What question do you wish someone would ask, but no one ever has? What do you do when you don’t feel like writing? I do it anyway! I find the pressure we put on ourselves to be HAPPY to write and feel JOY to be such an unnecessary pressure. Like any endeavor sometimes the reward is in having done it, not in doing it, and that’s okay. I’ve written many things angrily. I promise no one can tell the difference. 

Do you have any writing rituals / superstitions? Increasingly less and less! Every book is different and some require playlists and pinterest boards, others I just have to sit and write. 

Are you a plotter, panster or a combination of both? Definitely a combo, and definitely book dependent!

Why do you write? It’s my job, and that’s the easy answer. But why do I write even when it’s hard, and I have setbacks (and I do, no one is immune to professional disappointment at any stage of their career) it’s still the only thing I can imagine doing. I can’t NOT write. 

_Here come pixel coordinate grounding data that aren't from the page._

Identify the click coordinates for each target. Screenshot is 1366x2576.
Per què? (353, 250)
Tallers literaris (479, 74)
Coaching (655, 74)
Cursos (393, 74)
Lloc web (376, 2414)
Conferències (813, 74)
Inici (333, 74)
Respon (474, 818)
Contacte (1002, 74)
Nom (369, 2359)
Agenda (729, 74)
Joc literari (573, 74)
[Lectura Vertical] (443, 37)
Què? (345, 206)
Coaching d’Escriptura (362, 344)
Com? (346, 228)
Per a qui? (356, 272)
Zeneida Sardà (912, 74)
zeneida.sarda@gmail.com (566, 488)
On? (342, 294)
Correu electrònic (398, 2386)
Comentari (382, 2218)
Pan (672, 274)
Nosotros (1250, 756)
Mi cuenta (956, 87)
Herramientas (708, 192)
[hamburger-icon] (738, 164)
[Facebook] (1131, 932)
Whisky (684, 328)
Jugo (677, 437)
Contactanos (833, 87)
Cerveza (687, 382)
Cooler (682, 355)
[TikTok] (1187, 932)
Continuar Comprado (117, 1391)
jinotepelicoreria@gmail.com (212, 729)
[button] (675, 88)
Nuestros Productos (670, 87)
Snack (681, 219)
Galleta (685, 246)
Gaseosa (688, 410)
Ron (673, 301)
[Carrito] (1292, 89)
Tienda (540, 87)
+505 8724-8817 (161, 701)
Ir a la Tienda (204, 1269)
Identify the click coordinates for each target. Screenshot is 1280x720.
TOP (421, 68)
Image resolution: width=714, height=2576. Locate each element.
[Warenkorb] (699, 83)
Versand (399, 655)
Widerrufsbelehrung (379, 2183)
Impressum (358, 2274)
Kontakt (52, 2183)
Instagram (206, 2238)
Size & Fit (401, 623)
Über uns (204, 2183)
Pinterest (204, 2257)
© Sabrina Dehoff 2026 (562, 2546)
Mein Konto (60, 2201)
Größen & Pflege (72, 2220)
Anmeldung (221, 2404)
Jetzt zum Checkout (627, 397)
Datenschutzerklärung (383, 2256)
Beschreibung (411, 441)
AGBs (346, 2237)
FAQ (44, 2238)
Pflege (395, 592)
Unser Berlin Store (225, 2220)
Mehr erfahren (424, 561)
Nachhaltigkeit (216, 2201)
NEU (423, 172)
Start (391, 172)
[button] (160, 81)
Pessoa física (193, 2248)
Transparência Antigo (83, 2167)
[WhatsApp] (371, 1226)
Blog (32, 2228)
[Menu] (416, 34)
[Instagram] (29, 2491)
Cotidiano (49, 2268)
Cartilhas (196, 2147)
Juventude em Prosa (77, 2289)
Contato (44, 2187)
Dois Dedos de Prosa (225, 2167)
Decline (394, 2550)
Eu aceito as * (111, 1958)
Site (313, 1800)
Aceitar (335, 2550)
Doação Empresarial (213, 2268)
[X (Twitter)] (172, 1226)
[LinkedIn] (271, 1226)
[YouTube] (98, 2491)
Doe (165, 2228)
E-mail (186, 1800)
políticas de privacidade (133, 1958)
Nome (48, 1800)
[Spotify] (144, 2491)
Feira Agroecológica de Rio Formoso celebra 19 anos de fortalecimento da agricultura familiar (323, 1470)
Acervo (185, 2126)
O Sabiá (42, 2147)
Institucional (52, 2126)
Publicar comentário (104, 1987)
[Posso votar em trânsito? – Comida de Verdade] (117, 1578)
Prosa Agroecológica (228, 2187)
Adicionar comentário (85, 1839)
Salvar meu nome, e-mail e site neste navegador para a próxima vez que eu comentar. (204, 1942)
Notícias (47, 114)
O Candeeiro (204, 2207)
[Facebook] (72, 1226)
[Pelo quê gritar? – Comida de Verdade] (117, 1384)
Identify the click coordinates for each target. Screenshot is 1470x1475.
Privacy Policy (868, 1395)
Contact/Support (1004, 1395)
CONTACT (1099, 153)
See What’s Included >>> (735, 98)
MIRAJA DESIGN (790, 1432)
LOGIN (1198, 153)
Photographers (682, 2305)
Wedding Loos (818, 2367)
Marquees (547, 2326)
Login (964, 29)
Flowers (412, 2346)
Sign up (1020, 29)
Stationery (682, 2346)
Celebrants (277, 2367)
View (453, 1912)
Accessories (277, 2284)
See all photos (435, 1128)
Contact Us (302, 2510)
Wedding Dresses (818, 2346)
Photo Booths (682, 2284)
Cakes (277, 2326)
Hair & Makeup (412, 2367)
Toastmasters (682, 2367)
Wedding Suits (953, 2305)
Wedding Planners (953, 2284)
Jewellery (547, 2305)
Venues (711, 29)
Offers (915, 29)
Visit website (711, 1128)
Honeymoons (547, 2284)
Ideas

Do you have a writing routine? Not really, I definitely fluctuate with each book. Some like early morning words (rare) some only get written in a burst of fury in the late afternoon. Some are fast drafts, some aren’t. It’s all dependent on the book. 

Do you believe in Writers block, and if so, what would you suggest moving passed it? I don’t believe in it in the traditional sense. I find writer’s block and burnout tend to actually be more about surrounding issues in your life or the industry rather than the book itself, but writing is emotional, so anything impacting our emotions impacts our ability to write. At its heart though writer’s block is about being unable to make a decision. But there are a limited number of ways a book can go (if you’re writing in genre there are genre conventions, and beyond that, your characters will only behave in ways you’ve established) so ‘what happens next?’ has a finite list of possibilities. Choose one, and move on. If you hate it, delete what you wrote and try something else. But don’t let the blank page paralyze you. 

When did you first consider yourself a writer? When I sold my first book. Before I didn’t really talk about the fact I was writing. I’ve always written though, and in hindsight I realize I was always a writer, from the time I was seven and learned what quotation marks were and was absolutely thrilled I could write a story with dialogue, I was a writer.